Now a summation by parts shows

\begin{align} \sum_{n = k}^m \frac{1}{n^s}\cdot \frac{1}{(\log n)^s} &= \sum_{n = k}^m \bigl(T(n) - T(n-1)\bigr)\frac{1}{(\log n)^s}\\ &= \sum_{n = k}^m \frac{T(n)}{(\log n)^s} - \sum_{n = k-1}^{m-1} \frac{T(n)}{\bigl(\log (n+1)\bigr)^s}\\ &= \frac{T(m)}{\bigl(\log (m+1)\bigr)^s} - \frac{T(k-1)}{(\log k)^s} + \sum_{n = k}^m T(n)\biggl(\frac{1}{(\log n)^s} - \frac{1}{\bigl(\log (n+1)\bigr)^s}\biggr). \end{align}

The triangle inequality, $(1)$ and $(2)$ now yield

\begin{align} \Biggl\lvert \sum_{n = k}^m \frac{1}{n^s}\cdot \frac{1}{(\log n)^s}\Biggr\rvert &\leqslant \frac{C}{\log (m+1)} + \frac{C}{\log k} + C\lvert s\rvert \sum_{n = k}^m \biggl(\frac{1}{\log n} - \frac{1}{\log (n+1)}\biggr)\\ &= \frac{C(1+\lvert s\rvert)}{\log k} - \frac{C(\lvert s\rvert - 1)}{\log (m+1)}\\ &< \frac{C(1+\lvert s\rvert)}{\log k}, \end{align}

so the series

$$\sum_{n = 2}^{\infty} \frac{1}{t_n^s} = \sum_{n = 2}^{\infty} \frac{1}{n^s(\log n)^s}$$

is convergent. By the introductory remark, it follows that

$$\sum_p \frac{1}{p^s}$$

is convergent for $\operatorname{Re} s = 1$ and $s \neq 1$.

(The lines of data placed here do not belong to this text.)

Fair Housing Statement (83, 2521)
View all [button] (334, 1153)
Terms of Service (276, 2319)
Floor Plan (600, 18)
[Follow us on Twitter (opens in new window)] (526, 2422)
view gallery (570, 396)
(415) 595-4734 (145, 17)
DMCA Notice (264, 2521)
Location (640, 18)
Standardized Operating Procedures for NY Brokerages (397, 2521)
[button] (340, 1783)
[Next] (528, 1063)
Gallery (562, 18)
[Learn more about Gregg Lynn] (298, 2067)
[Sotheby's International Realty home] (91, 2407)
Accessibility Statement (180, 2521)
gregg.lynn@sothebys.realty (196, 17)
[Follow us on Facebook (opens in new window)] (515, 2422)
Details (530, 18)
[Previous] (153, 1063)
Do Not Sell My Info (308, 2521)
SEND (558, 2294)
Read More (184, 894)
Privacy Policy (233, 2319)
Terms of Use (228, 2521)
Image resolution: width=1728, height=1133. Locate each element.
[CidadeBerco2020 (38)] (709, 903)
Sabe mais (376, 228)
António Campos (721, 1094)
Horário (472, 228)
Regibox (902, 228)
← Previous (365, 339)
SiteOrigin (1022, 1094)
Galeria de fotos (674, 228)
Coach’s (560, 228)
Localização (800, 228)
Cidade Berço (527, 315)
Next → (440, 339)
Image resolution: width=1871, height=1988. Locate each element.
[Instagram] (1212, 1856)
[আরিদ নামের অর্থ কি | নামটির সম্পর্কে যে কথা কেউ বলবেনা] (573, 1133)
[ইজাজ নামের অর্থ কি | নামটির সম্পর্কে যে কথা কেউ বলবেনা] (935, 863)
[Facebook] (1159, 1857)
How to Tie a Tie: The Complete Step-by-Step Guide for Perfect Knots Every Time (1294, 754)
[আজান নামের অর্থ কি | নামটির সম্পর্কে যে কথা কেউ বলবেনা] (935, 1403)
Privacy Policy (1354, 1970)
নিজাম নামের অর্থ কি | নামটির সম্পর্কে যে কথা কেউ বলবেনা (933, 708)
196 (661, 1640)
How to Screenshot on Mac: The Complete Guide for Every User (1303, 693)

• Thanks for your effort! I'll await possible remarks from other users before accepting your answer, but probably I will. – punctured dusk Jan 17 '16 at 16:52
• I have a proof via approximation ($p_n \sim n\log n$ is good enough that one series converges iff the other converges for $\operatorname{Re} s \geqslant 1$) and summation by parts. You might like it. – Daniel Fischer Jan 17 '16 at 19:28

the prime number theorem says that there exists $A$ such that $\ln \zeta(s) + \ln(s-1)$ doesn't have any singularity for $\sigma > 1-\frac{A}{1+|\log t|}$,

also, for $\Re(s) \ge 1/2+\epsilon$ : $\ln \zeta(s) = \mathcal{O}(1) + \sum_p p^{-s}$ you'll find that all this implies that $\sum_{p \le x} p^{-s} - \sum_{n \le x} \frac{n^{-s}}{\ln n}$ converges when $x \to \infty$ and $\sigma > 1-\frac{A}{1+|\log t|}$, thus for $\Re(s) \ge 1$